The following are the steps that I have done so far for disparity map computation(I have tried with rectification and without rectification but both are returning all zeroes disparity matrix).

For each pixel in the left image X, 
   Take the pixels in the same row in the right image.
   Separate the row in right image to windows.
   For each window,
     Calculate the disparity for each pixel in that window with X
     Select the pixel in the window which gives minimum SSD with X
   Find the pixel with minimum disparity among all windows as the best match to X

Am I doing it correctly?

How can I visualise the 3D reconstruction of the disparity as scatter plot in matlab?


3 Answers 3


First off, I think you need to clarify what it is you mean by "disparity". The sum of squared distances is an easy measure, however it is fraught with problems when you consider practical factors.

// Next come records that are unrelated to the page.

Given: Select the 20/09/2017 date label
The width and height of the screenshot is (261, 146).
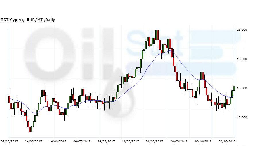Looking at the screenshot, I should coord(179,141).
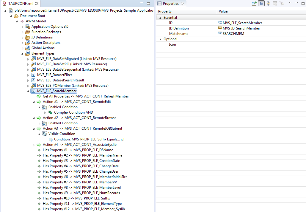Open the Properties view menu arrow
306x212 pixels.
point(290,3)
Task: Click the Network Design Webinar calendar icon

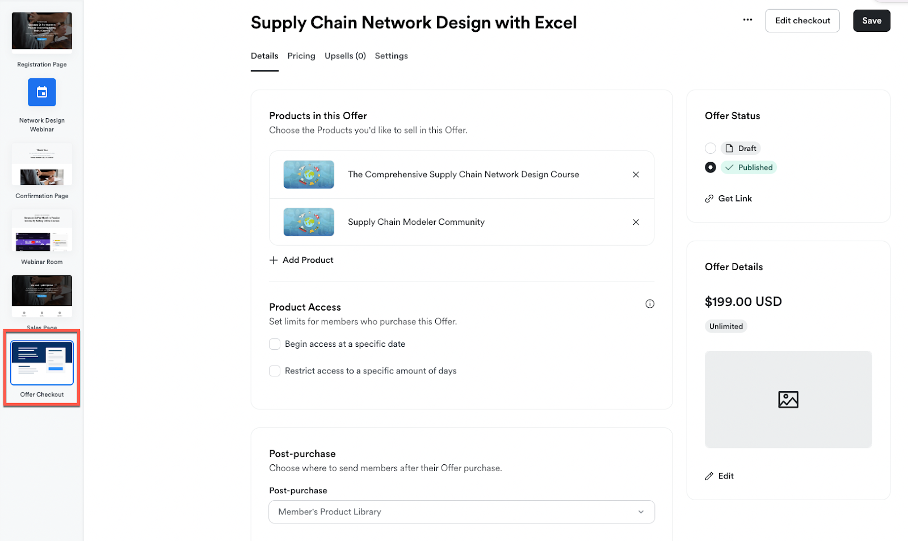Action: pos(42,92)
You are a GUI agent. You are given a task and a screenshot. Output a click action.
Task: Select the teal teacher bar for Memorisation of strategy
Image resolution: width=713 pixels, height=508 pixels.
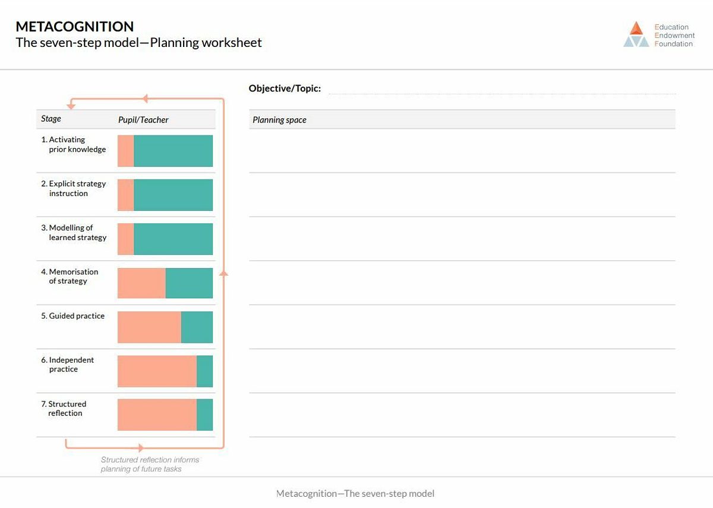pyautogui.click(x=189, y=283)
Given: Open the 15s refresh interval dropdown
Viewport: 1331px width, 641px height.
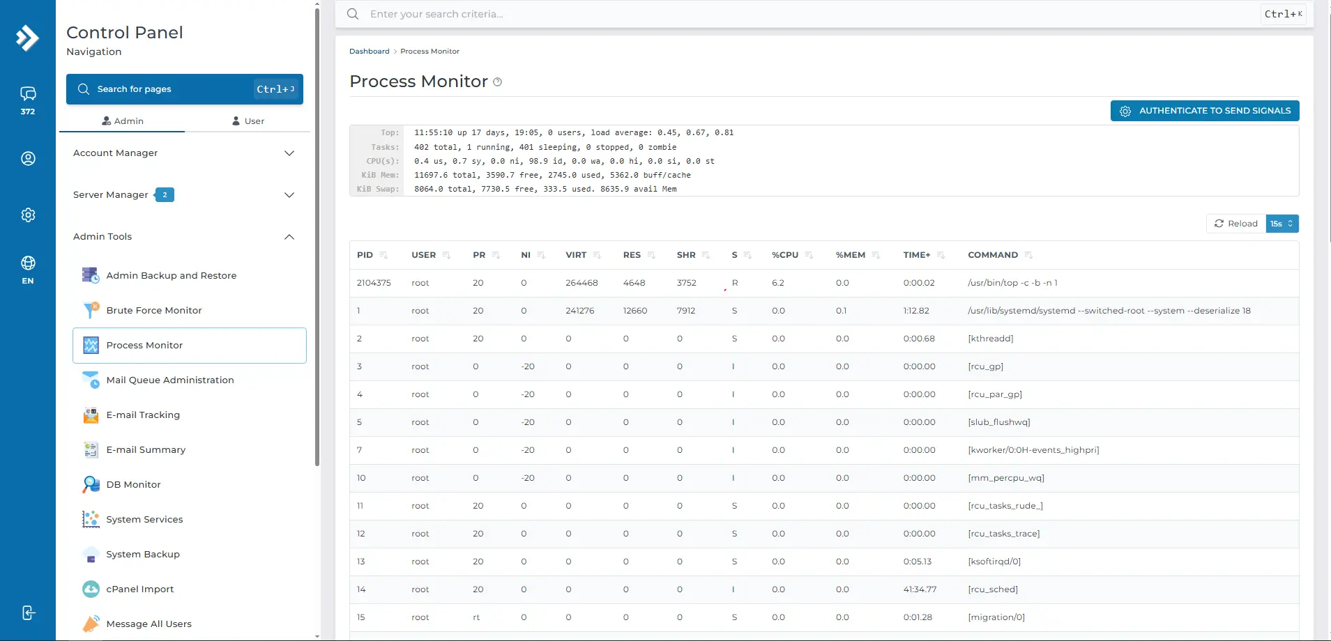Looking at the screenshot, I should pos(1282,224).
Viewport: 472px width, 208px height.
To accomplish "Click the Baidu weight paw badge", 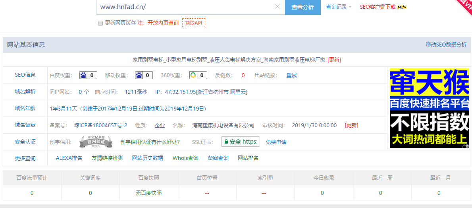I will 88,75.
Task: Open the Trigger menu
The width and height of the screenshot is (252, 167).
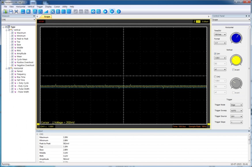Action: pyautogui.click(x=40, y=6)
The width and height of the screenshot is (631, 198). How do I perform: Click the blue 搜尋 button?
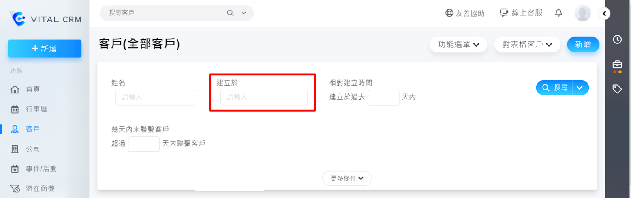(x=555, y=88)
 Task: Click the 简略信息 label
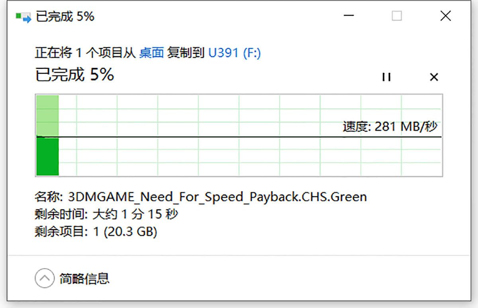click(x=84, y=278)
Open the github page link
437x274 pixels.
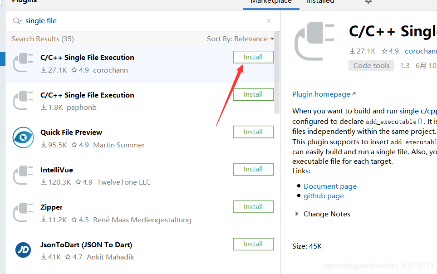point(324,196)
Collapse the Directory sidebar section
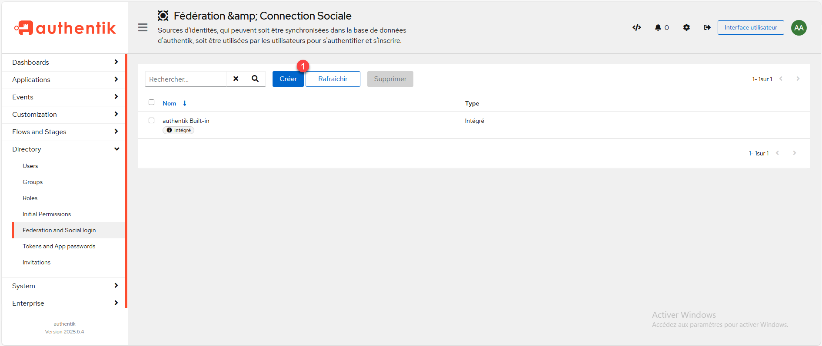 coord(64,149)
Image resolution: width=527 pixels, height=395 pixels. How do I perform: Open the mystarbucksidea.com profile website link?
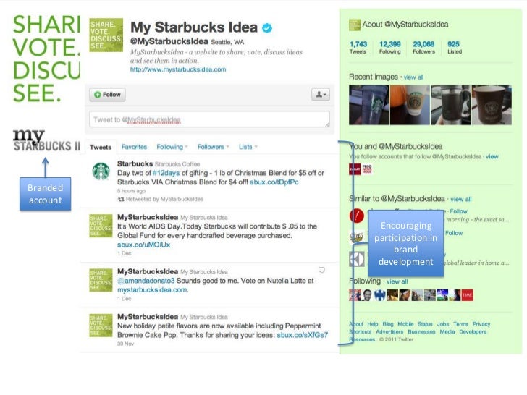178,69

To the human eye, two pictures may look similar and yet have vastly different sum of squared errors. The sum of squared distance measure is extremely sensitive to even the slightest difference between pixels.

A great paper that reconciles practical considerations and suggests other measures is this one http://www.mdpi.com/2072-4292/2/3/794 by Dowd and Fennel in Remote Sensing. It is geared towards oceanography/atmospheric sciences, but naturally it has applications to other fields as well.

Now for the algorithm that you're looking for: What you wrote doesn't seem quite clear to me, so here's the pseudocode for what I mean.

Let $(a,b)$ be the co-ordinate of a pixel in image $A$ with RGB value $(x,y,z)$ and $(a,b)$ be the co-ordinate of a pixel in image $B$ with RGB value $(m,n,p)$. The distance for pixel $(a,b)$ is therefore $(x-m,y-n,z-p)$, and you do a loop to go through all the co-ordinates. To compare image $A$ to image $B$ you have to compare the RGB values of the same co-ordinate. So you pictures have to be of the same size, pixel-wise.


If your two images are exactly the same, then the disparity would be 0 for every pixel. You either have to use two separate cameras to take the images, or take them with a single camera from two different locations. The best way to do 3D reconstruction is to use a calibrated stereo pair of cameras. Here is an example of how to do that using the Computer Vision System Toolbox for MATLAB.


You'll probably need to correct for gamma, since in a gamma encoded image the pixel values are not the brightness, but a function of brightness.